Les ateliers et projets scolaires

Plusieurs écoles et collèges (Ham, Méru, Pont-Sainte-Maxence) organisent des ateliers autour de la gestion des déchets organiques, du compostage, et même du “doggy bag” en cantine scolaire. Le collège Arsène-Bouyer-d'Angoma de Bray-sur-Aune a ainsi diminué de 24 % le poids des bio-déchets à la cantine en un trimestre (chiffres Conseil Départemental).

Un réseau d’entreprises et de start-ups impliquées

  • Save Eat (siège à Creil) propose une application mobile pour scanner ses stocks et suggérer des recettes anti-gaspi ; elle est désormais déployée dans 28 établissements scolaires du département.
  • Terrabio (Nogent-sur-Oise) travaille main dans la main avec des agriculteurs pour la valorisation des fruits et légumes invendus en soupes et confitures vendues sur les marchés locaux.

Des initiatives qui font école, car elles relient innovation et consommation locale, et trouvent une place grandissante dans les habitudes des habitants.

Collectivités et politiques locales : leviers et soutien à l’engagement

À l’échelle municipale et intercommunale, l’Oise fait partie des départements pilotes sur la lutte contre le gaspillage alimentaire. La ville de Beauvais intègre depuis 2021 une clause anti-gaspillage dans ses marchés publics alimentaires.
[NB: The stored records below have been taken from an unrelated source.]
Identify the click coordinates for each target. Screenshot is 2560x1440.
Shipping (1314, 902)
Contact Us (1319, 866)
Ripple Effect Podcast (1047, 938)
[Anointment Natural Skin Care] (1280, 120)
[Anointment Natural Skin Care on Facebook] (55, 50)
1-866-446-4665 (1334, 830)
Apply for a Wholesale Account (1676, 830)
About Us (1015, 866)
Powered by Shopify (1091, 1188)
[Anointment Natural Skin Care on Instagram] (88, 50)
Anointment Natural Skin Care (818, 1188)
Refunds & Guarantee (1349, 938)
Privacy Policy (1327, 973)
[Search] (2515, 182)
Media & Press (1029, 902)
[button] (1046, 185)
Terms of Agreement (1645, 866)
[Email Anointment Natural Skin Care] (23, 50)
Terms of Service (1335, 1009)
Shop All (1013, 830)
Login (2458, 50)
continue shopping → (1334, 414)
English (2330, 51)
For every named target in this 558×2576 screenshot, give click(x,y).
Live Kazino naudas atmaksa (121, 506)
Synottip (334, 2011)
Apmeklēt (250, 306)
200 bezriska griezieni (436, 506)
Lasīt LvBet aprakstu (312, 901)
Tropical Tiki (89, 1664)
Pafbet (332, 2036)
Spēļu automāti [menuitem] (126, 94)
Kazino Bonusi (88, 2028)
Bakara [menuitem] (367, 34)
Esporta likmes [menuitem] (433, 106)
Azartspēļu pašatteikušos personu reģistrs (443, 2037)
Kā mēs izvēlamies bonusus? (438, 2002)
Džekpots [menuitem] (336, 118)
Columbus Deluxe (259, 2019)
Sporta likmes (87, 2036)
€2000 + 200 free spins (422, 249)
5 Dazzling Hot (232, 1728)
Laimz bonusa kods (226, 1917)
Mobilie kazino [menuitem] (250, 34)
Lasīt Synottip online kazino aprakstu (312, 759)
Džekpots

À Creil, les repas non-consommés en restauration scolaire sont désormais reversés à 6 associations partenaires (source : Ville de Creil, 2023).

  • Le Syndicat Mixte de la Vallée de l’Oise déploie l’accompagnement de composteurs partagés en pied d’immeuble depuis 2022, impliquant déjà plus de 400 foyers sur Compiègne et Thourotte.
  • Une expérimentation pilote à Clermont inclut le pesage du gaspillage en cantine, avec feedback direct aux enfants et aux familles, pour identifier les sources et trouver des solutions adaptées.

Focus inspirant : portraits d’acteurs locaux engagés

Nom Action Lieu
Marie, infirmière Membre active d’un groupe d’échanges anti-gaspi, assure le relais frigo solidaire dans son quartier Beauvais
Arthur, maraîcher bio Ouvre chaque année ses champs au glanage avec écoles et associations Roye-sur-Matz
Emma, lycéenne Anime des ateliers cuisine anti-gaspi le week-end pour familles du quartier Plaine Saint-Jean Creil

Ce ne sont là que trois exemples parmi beaucoup d’autres : derrière chaque geste anti-gaspi dans l’Oise, on trouve un citoyen, un commerçant, un producteur ou un collectif décidé à faire évoluer les habitudes.

Petites victoires et grands défis pour la suite

Derrière ces initiatives et ces succès, le chemin reste riche d’enseignements et de défis. Chacune de ces actions a permis de sensibiliser, d’éduquer et de fédérer de nouveaux volontaires autour de gestes simples mais précieux. Le gaspillage alimentaire n’est pas qu’un enjeu écologique ou économique : dans l’Oise, il devient aussi un vecteur de lien social, de solidarité, et d’innovation partagée.

L’avenir ? Il passe peut-être par davantage de collaborations entre acteurs, par une démocratisation des outils numériques auprès de toutes les générations, et par la multiplication de projets pédagogiques intégrant élèves, seniors et nouveaux habitants. L’Oise montre la voie : en multipliant les gestes et en créant du lien, chaque habitant peut à sa façon agir pour un territoire plus respectueux et solidaire. Et si, demain, notre département devenait une référence nationale de l’anti-gaspi ?

Sources principales : ADEME, Banque Alimentaire Oise, Ville de Beauvais, Frigos Solidaires, Too Good To Go, Phénix, Oise Hebdo, Le Parisien Oise.